Think of lasagne, but without the pasta sheets, instead, it is packed with layers of low-carb ingredients and nutritious vegetables.
Moussaka is a popular Middle Eastern dish, particularly in Greece where there are many ways of assembling and seasoning Moussaka. I am sharing with you my family’s favourite version of gluten-free Moussaka with the addition of brown lentils and feta cheese sauce. It may not be a traditional Moussaka recipe, but it is a good take on this classic and will not disappoint in flavour!
Who could forget that iconic movie scene in My Big Fat Greek Wedding when a young Toula is teased in her school canteen for eating homemade Moussaka (or as those mean girls called Mousse Caca!!) for lunch while her peers were eating boring sandwiches? I’m sure many of us would have joined Toula for a taste of her family’s moussaka!
ABOUT EACH LAYER
There are several steps in this recipe, but worth all the hard work to make this comforting dish, plus it’s a great make-ahead meal with potentially plenty of leftovers!
Potato layer (first layer)
Either waxy or floury potatoes can be used, as long as they don’t overcook and become too soft and mushy. Bear in mind that the potatoes will cook further in the oven when added to the Moussaka.
Lamb mince mixture (second layer)
Lamb is the most traditional meat to use in Moussaka. I believe its strong flavour powers through the eggplant, potatoes and cheese sauce, giving that authentic richness associated with Moussaka.
However, not every country has lamb mince readily available. I was lucky to find a mini lamb roast on sale which I sent through my mincer to give me a decent lamb mince mixture.
Substituting with a good-quality beef mince would be my next choice to use in Moussaka.
The meat is seasoned with a homemade Moussaka seasoning that is easy to whip up using regular dried herbs and spices.
The lamb mince mixture can be made ahead of time, covered and chilled for a maximum of 2 days before assembling and baking the moussaka.
Eggplant layer (third layer)
Eggplant or aubergine has a knack for absorbing lots of flavours, but that includes oil. Which is why I would refrain from frying the eggplant slices. Oven-baking or grilling them under a grill/broiler or on a skillet pan are healthier cooking options. The eggplants may seem dry after cooking, but as they are layered over the lamb mince in the casserole dish, they will soften up, absorbing the meat sauce.
Feta cheese sauce (Top layer)
This is basically a Bechamel sauce – a white Roux (butter, flour & milk) mixed with cheese, but in this dish, Feta cheese is added to give the sauce some extra Greek flavour. Eggs are added towards the end of cooking to give it stability and hold its shape, plus add some richness to the sauce.

■ **TASKS TO COMPLETE**:
a - Do these statements agree with the moussaka text? For each, answer yes or no and quote the deciding words from the text exactly. (i) The lamb mince mixture can be kept chilled for up to two days before the dish is assembled. (ii) The author recommends frying the eggplant slices. (iii) Beef mince is the author's next choice after lamb.
b - Can you write out the passage of the moussaka text starting at "Lamb mince mixture (second" and ending at "associated with Moussaka."?
The data after this point is separate material with no connection to the moussaka text.

■ **ROWS**:
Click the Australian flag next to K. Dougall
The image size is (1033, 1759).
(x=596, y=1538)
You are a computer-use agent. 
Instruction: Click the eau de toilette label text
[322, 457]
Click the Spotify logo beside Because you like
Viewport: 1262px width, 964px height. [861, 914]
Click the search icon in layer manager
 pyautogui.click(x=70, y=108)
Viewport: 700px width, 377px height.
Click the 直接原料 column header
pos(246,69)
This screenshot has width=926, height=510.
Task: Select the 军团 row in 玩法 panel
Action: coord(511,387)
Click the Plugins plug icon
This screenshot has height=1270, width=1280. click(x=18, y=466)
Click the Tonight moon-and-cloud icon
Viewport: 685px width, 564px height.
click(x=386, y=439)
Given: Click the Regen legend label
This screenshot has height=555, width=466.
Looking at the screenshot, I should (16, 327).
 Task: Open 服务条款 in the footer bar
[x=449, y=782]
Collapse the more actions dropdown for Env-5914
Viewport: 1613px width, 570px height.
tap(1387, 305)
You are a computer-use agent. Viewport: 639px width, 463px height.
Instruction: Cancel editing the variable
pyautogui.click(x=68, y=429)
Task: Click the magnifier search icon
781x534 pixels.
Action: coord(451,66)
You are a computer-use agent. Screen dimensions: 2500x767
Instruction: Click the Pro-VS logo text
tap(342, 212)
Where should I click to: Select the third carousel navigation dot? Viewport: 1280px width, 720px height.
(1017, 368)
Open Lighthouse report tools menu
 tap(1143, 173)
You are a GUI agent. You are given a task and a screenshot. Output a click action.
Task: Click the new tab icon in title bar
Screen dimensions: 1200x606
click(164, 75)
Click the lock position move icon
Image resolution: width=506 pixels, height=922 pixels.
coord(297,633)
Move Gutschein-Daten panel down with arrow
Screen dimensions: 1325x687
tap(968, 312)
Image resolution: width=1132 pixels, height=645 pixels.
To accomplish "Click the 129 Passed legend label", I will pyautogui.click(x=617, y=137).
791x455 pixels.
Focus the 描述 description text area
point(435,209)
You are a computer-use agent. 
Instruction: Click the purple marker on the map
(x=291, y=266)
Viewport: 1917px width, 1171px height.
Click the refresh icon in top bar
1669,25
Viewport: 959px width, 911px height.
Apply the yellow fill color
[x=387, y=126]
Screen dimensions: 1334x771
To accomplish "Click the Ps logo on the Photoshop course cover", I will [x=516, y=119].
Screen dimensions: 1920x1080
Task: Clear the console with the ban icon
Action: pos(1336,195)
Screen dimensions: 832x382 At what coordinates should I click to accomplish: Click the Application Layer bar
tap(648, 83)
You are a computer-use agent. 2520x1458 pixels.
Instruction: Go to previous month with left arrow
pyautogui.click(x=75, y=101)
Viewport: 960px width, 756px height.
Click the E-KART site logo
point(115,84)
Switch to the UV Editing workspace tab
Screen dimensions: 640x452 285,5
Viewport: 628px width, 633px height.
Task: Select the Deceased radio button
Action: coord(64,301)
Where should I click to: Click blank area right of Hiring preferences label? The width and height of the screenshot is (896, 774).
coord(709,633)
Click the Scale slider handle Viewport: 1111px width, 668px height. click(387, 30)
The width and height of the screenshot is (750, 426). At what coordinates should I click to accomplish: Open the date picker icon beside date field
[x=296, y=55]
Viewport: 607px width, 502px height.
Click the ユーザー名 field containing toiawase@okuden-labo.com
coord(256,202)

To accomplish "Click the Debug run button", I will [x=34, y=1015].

■ **EXERCISE RESPONSES**:
a -
(i) Yes: "The lamb mince mixture can be made ahead of time, covered and chilled for a maximum of 2 days before assembling and baking the moussaka."
(ii) No: "Which is why I would refrain from frying the eggplant slices."
(iii) Yes: "Substituting with a good-quality beef mince would be my next choice to use in Moussaka."

b -
Lamb mince mixture (second layer)
Lamb is the most traditional meat to use in Moussaka. I believe its strong flavour powers through the eggplant, potatoes and cheese sauce, giving that authentic richness associated with Moussaka.